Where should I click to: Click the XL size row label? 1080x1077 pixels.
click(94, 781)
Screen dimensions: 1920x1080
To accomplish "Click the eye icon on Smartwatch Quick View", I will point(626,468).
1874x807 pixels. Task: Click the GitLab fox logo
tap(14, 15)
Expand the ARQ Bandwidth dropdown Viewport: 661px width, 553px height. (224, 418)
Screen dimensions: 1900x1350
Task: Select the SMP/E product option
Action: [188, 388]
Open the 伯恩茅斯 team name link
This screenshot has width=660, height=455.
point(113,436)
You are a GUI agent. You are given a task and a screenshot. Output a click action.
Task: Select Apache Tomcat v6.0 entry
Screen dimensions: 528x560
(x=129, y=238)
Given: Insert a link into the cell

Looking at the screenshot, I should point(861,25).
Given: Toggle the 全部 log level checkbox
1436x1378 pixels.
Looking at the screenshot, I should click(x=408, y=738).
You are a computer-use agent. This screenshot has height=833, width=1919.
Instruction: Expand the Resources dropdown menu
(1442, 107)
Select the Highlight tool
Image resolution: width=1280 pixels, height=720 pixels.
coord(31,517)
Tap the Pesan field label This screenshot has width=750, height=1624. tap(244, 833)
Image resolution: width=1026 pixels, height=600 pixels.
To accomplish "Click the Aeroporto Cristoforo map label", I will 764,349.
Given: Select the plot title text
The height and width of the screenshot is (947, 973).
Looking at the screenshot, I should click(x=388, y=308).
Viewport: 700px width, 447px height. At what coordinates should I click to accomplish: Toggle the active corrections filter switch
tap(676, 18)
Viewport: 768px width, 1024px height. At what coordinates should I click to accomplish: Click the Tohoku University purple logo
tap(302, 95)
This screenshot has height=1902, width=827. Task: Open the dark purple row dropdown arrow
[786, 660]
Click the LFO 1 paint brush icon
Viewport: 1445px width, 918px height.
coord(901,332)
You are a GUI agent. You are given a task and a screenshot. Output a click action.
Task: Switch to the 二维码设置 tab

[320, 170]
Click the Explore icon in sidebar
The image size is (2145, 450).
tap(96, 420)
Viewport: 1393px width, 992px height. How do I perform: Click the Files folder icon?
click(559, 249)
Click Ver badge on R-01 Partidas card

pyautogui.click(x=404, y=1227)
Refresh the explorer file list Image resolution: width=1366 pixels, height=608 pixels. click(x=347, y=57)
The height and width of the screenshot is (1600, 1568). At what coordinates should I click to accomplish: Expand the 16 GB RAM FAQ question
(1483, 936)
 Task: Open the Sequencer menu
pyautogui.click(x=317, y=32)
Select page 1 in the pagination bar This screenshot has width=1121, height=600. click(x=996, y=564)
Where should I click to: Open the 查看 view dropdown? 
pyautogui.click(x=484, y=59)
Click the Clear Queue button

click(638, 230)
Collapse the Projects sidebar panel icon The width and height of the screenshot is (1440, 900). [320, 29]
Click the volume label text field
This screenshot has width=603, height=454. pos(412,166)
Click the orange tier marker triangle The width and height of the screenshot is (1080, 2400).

# ASSIGNMENT
From the first line to the last, return the data above exactly.

# THE ANSWER
Where should I click to: Click the XL size row label? 1080x1077 pixels.
click(94, 781)
Screen dimensions: 1920x1080
To accomplish "Click the eye icon on Smartwatch Quick View", I will point(626,468).
1874x807 pixels. Task: Click the GitLab fox logo
tap(14, 15)
Expand the ARQ Bandwidth dropdown Viewport: 661px width, 553px height. (224, 418)
Screen dimensions: 1900x1350
Task: Select the SMP/E product option
Action: [188, 388]
Open the 伯恩茅斯 team name link
This screenshot has width=660, height=455.
point(113,436)
You are a GUI agent. You are given a task and a screenshot. Output a click action.
Task: Select Apache Tomcat v6.0 entry
Screen dimensions: 528x560
(x=129, y=238)
Given: Insert a link into the cell

Looking at the screenshot, I should point(861,25).
Given: Toggle the 全部 log level checkbox
1436x1378 pixels.
Looking at the screenshot, I should click(x=408, y=738).
You are a computer-use agent. This screenshot has height=833, width=1919.
Instruction: Expand the Resources dropdown menu
(1442, 107)
Select the Highlight tool
Image resolution: width=1280 pixels, height=720 pixels.
coord(31,517)
Tap the Pesan field label This screenshot has width=750, height=1624. tap(244, 833)
Image resolution: width=1026 pixels, height=600 pixels.
To accomplish "Click the Aeroporto Cristoforo map label", I will 764,349.
Given: Select the plot title text
The height and width of the screenshot is (947, 973).
Looking at the screenshot, I should click(x=388, y=308).
Viewport: 700px width, 447px height. At what coordinates should I click to accomplish: Toggle the active corrections filter switch
tap(676, 18)
Viewport: 768px width, 1024px height. At what coordinates should I click to accomplish: Click the Tohoku University purple logo
tap(302, 95)
This screenshot has height=1902, width=827. Task: Open the dark purple row dropdown arrow
[786, 660]
Click the LFO 1 paint brush icon
Viewport: 1445px width, 918px height.
coord(901,332)
You are a GUI agent. You are given a task and a screenshot. Output a click action.
Task: Switch to the 二维码设置 tab

[320, 170]
Click the Explore icon in sidebar
The image size is (2145, 450).
tap(96, 420)
Viewport: 1393px width, 992px height. How do I perform: Click the Files folder icon?
click(559, 249)
Click Ver badge on R-01 Partidas card

pyautogui.click(x=404, y=1227)
Refresh the explorer file list Image resolution: width=1366 pixels, height=608 pixels. click(x=347, y=57)
The height and width of the screenshot is (1600, 1568). At what coordinates should I click to accomplish: Expand the 16 GB RAM FAQ question
(1483, 936)
 Task: Open the Sequencer menu
pyautogui.click(x=317, y=32)
Select page 1 in the pagination bar This screenshot has width=1121, height=600. click(x=996, y=564)
Where should I click to: Open the 查看 view dropdown? 
pyautogui.click(x=484, y=59)
Click the Clear Queue button

click(638, 230)
Collapse the Projects sidebar panel icon The width and height of the screenshot is (1440, 900). [320, 29]
Click the volume label text field
This screenshot has width=603, height=454. pos(412,166)
Click the orange tier marker triangle The width and height of the screenshot is (1080, 2400).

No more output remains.